Para Julio Grillo, ex-superintendente do Ibama em MG, a segurança das pilhas de rejeito como essa que desmoronou no final do ano passado e da francesa Vallourec em janeiro de 2022, precisam levar em conta aspectos técnicos sobre a altura e peso, inclinação dos taludes e de um sistema de esgotamento de água de chuva “muito bem feito”.

O problema, segundo Grillo, é que o controle das pilhas até hoje não tem uma regulamentação em lei. Existe, diz o especialista, uma “sugestão” que foi elaborada pelo Ministério Público de Minas Gerais (MPMG), “Diretrizes Técnicas e Socioambientais para Projetos de Pilhas de Rejeitos de Mineração”.

Mas, segundo ele, este estudo, apesar de ser bem realizado, não coloca “com clareza” estes três aspectos técnicos ou não define limites para as dimensões das pilhas e nem de controle de águas pluviais, especialmente com o impacto das mudanças climáticas e de chuvas acima do normal como já aconteceram em outras tragédias no país.

“A gente tem que trabalhar com muita atenção na questão de fundações. Se não forem muitíssimos cuidadosos com o preparo do solo, pode ocorrer o que aconteceu no caso da Jaguar, analisando à distância. Nessa pilha, que teve esse escorregamento, não houve o preparo adequado da base. Então, ela rompeu por um fenômeno que na mecânica do solo se chama de ruptura por cisalhamento”, avalia.

Para Grillo, outro problema é que a autodeclaração e a falta de transparência das informações técnicas das empresas sobre as pilhas, assim como nas barragens, é o mesmo modelo que propiciou as duas tragédias de Mariana e Brumadinho. 

“Eles não avaliam o risco. Eles não se responsabilizam pela informação que estão repassando para a sociedade. Muito menos para esse Conselho que delibera e tem 75% dos votos para o poder econômico e está completamente desequilibrado. Tem uma ação civil pública de 3 de dezembro de 2020, do Ministério Público de Minas Gerais, que explica, com detalhes, como é desequilibrado”, diz ao mencionar o aval dado para os empreendimentos pelo Conselho Estadual de Política Ambiental (Copam).

Segundo Grillo, uma análise mais detalhada deveria ser realizada e ficar à disposição das comunidades, justamente para saberem quais são os riscos de se viver perto destas minas, pilhas de rejeitos e barragens.

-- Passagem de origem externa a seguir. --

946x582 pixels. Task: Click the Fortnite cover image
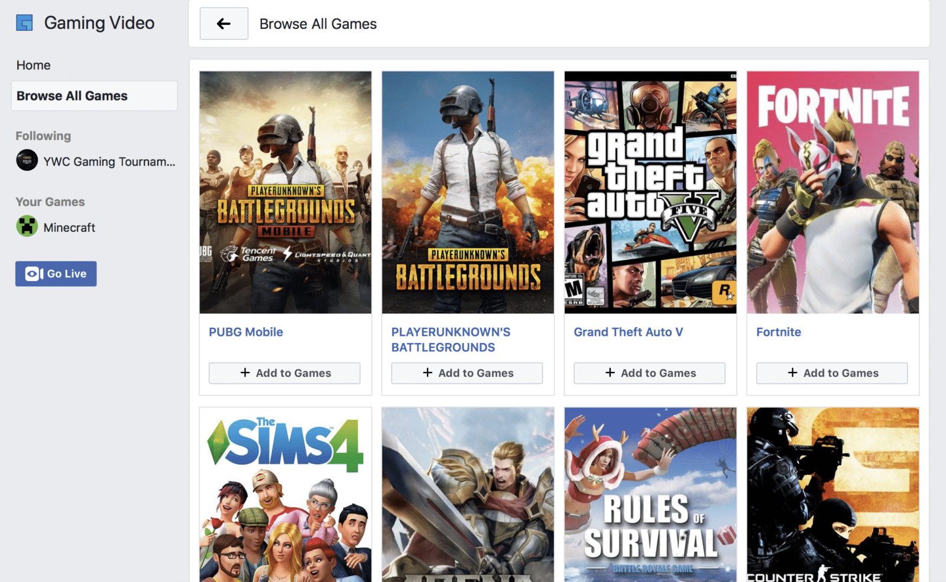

No caso das barragens a questão das chuvas pode ser ainda pior ou mais delicada.

“Não temos nem uma única barragem no estado de Minas Gerais que resista a uma chuva como, por exemplo, as que tivemos no Rio Grande do Sul, Bertioga ou em Cabrália e em Petrópolis. Acima de 400 milímetros, mas indo até, por exemplo, 683 milímetros em um dia. As nossas barragens estão preparadas até 350 milímetros”, alerta.